FIG. 1 shows DPP-IV activity in a 5% commercial HSA solution. DPP-IV activity (N = 3) is expressed as the total amount of p-nitroaniline (pNA, μM) produced during 24 hours incubation at 37 ° C. Use of a DPP-IV inhibitor (diprotin A) resulted in complete suppression of DPP-IV activity (data not shown). FIG. 2 shows the effect of temperature on DPP-IV activity in a 5% commercial HSA solution (CSL Behring). DPP-IV activity (N = 3) is expressed as the total amount of p-nitroaniline (pNA, μM) produced during 2 hours incubation at 37 ° C. (black bars) and 60 ° C. (vertical lines). The FIG. 3 shows DPP-IV activity in HSA solutions produced by different manufacturing methods. DPP-IV activity (N = 3) is expressed as the total amount of p-nitroaniline (pNA, μM) produced during 24 hours incubation at 37 ° C. DPP-IV activity was measured in commercial HSA solutions produced using corn fraction (black bars, cHSA) and recombinant HSA solutions produced in rice (vertical lines, rHSA). FIG. 4 shows the production of DA-DKP in 5% commercial HSA heated at 60 ° C. DA-DKP production (N = 3) was measured at different time points in a 5% commercial HSA solution heated at 60 ° C. in the presence (▲) or absence (■) of a DPP-IV inhibitor. A low molecular weight fraction (<5 kDa) of 5% commercial HSA solution was isolated and analyzed for DA-DKP content by LCMS. Asterisk ( ^* ) represents statistical significance (p <0.05) for pure 5% HSA. FIG. 5 illustrates one embodiment of the present disclosure that includes two processing steps and one reaction step. These steps produce two separate DKP-containing product streams and one albumin-containing product stream. FIG. 6 illustrates one embodiment of the present disclosure that includes an albumin-containing recycle stream that is similar to FIG. FIG. 7 illustrates an embodiment of the present disclosure that includes a dilution stream to assist DKP recovery during the second processing step, similar to FIG.
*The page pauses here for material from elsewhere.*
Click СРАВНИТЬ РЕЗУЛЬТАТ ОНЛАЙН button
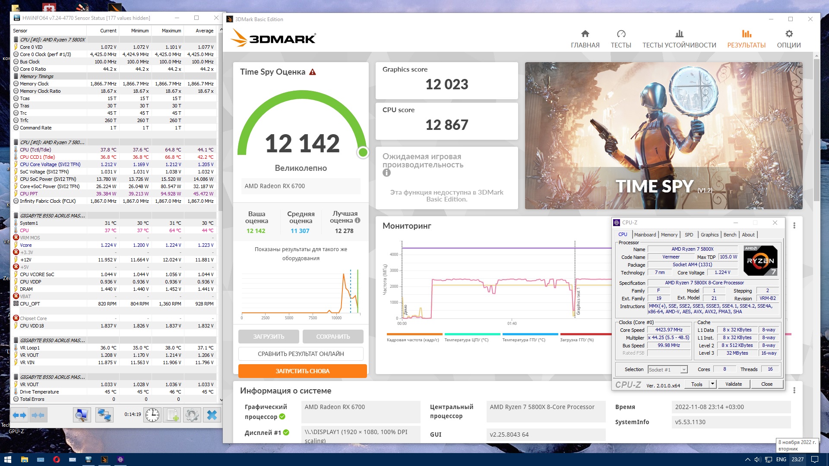Screen dimensions: 829x466 301,354
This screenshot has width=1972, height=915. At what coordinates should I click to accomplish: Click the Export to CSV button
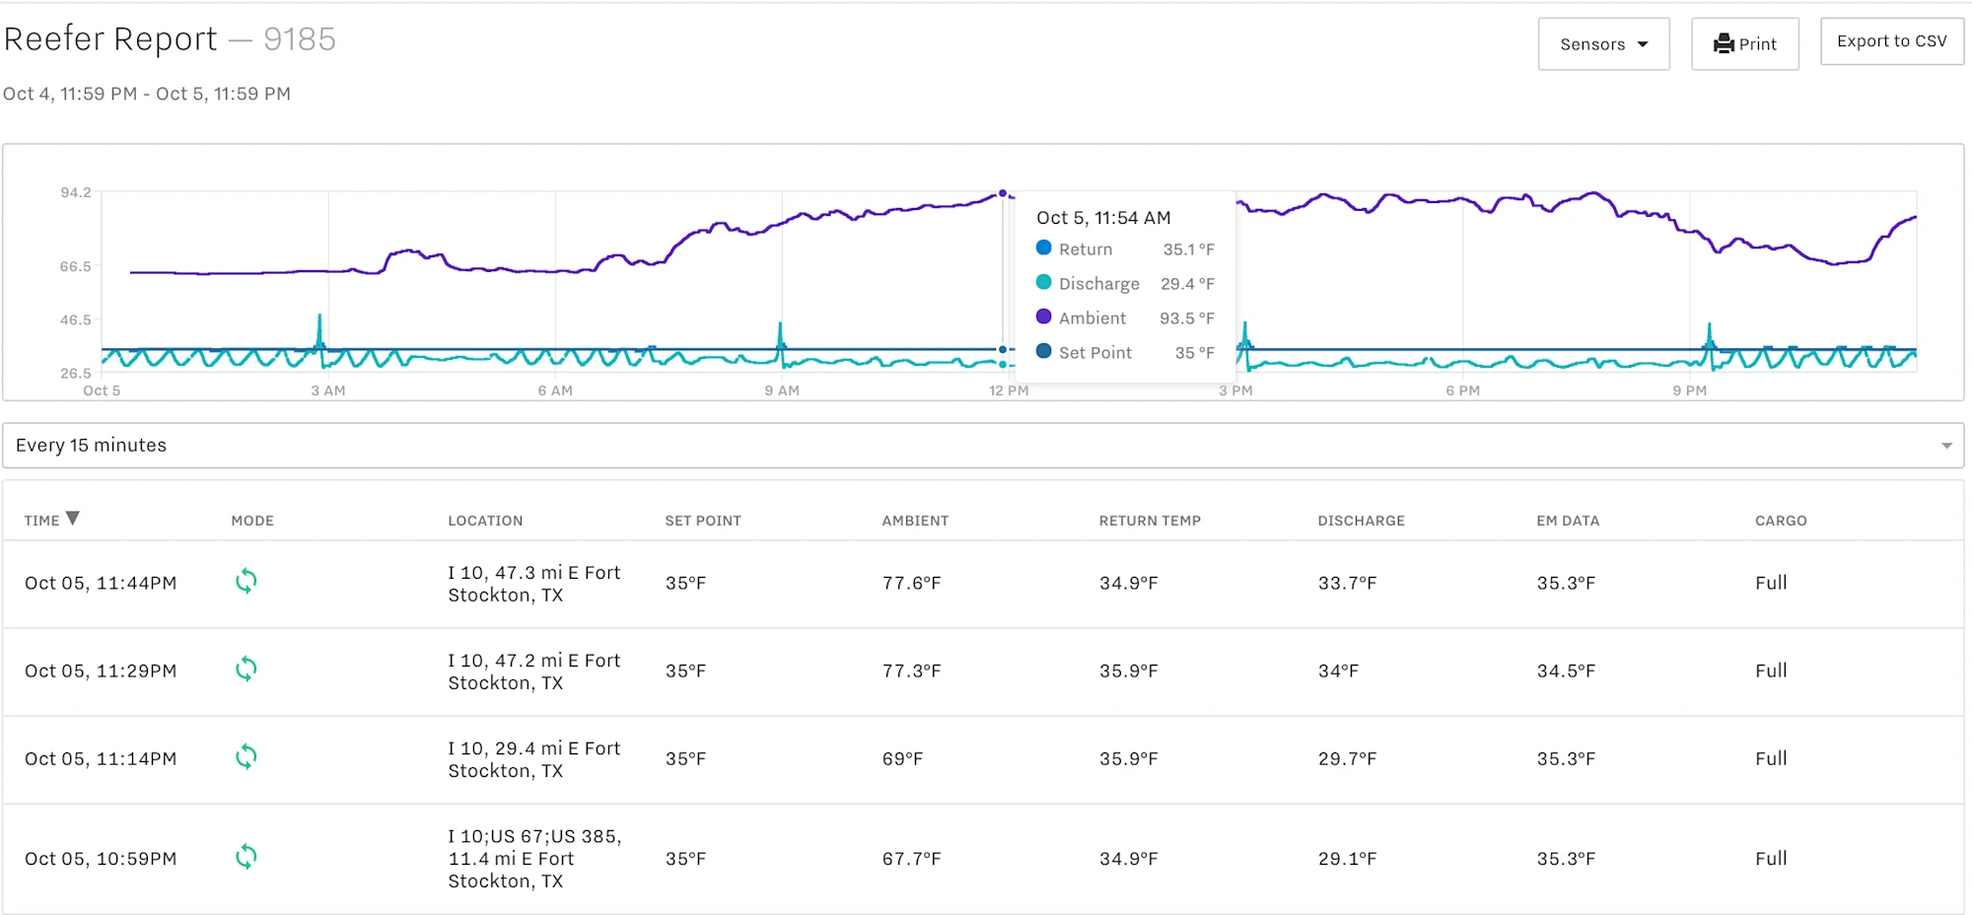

The following detailed description illustrates the invention by way of example and is not intended to be limiting. This description clearly allows one skilled in the art to make and use the invention.
In this specification, references to “one embodiment”, “an embodiment”, “an exemplary embodiment”, and the like include all the specific embodiments although the described embodiment may include certain features, structures, or characteristics. Does not necessarily include that particular feature, structure, or characteristic. Moreover, such phrases are not necessarily referring to the same embodiment. Furthermore, when a particular feature, structure, or characteristic is described in connection with one embodiment, such feature in relation to other embodiments, whether or not explicitly described. It will be within the knowledge of one of ordinary skill in the art to affect the structure, properties, etc.

  As used herein, “at least one” and “one or more” and “and / or” are open-ended expressions that are both connected and disjunctive in wording. For example, “at least one of A, B, and C”, “at least one of A, B, or C”, “one or more of A, B, and C”, “A, Each of the expressions “one or more of B or C” and “A, B, and / or C” is A alone, B alone, C alone, A and B together, A and C together, B and C together, or A, B and C together.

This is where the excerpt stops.